Von fliegenden Besen und klugen Ritterinnen

20. November 2016  Im Wahlkreis

bcherAm 18. November fand der bundesweite Vorlesetag statt. Ziel ist es, Begeisterung für das Lesen und Vorlesen zu wecken und Kinder bereits früh mit dem geschriebenen und erzählten Wort in Kontakt zu bringen. Erwachsene lesen Kindern in der KiTa, in Schule, im Hort oder in Buchläden und Bibliotheken vor.

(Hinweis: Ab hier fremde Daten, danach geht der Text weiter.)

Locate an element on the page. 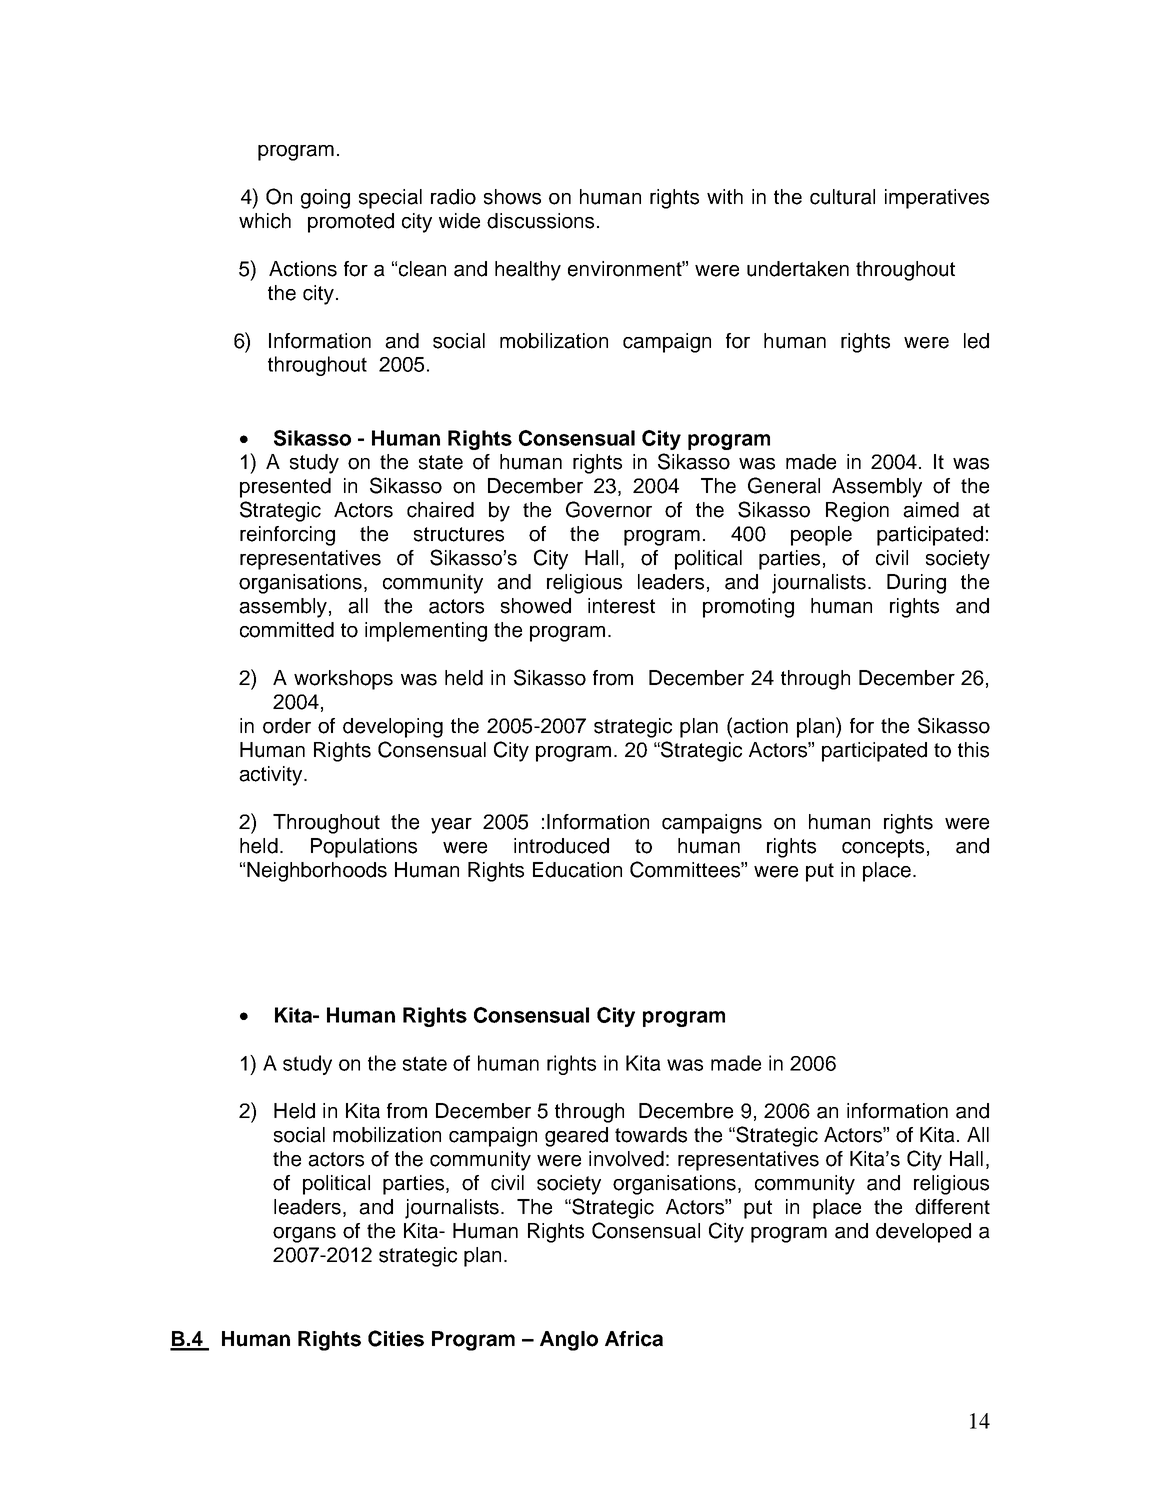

Um möglichst vielen Kindern in meinen drei Wahlkreisen gerecht zu werden und auch verschiedene Altersgruppen zu beglücken, überlegten wir schon Wochen vorher, wie alles unter einen Hut zu bekommen ist. Am Freitag, also am Vorlesetag, las ich morgens zuerst Grundschulkindern in der Genthiner Bibliothek aus dem Buch “Ich, meine vier Brüder und andere Ungerechtigkeiten” vor. Das Buch wurde von der Klasse ausgesucht und verbleibt jetzt zum Ausleihen in der Bibliothek.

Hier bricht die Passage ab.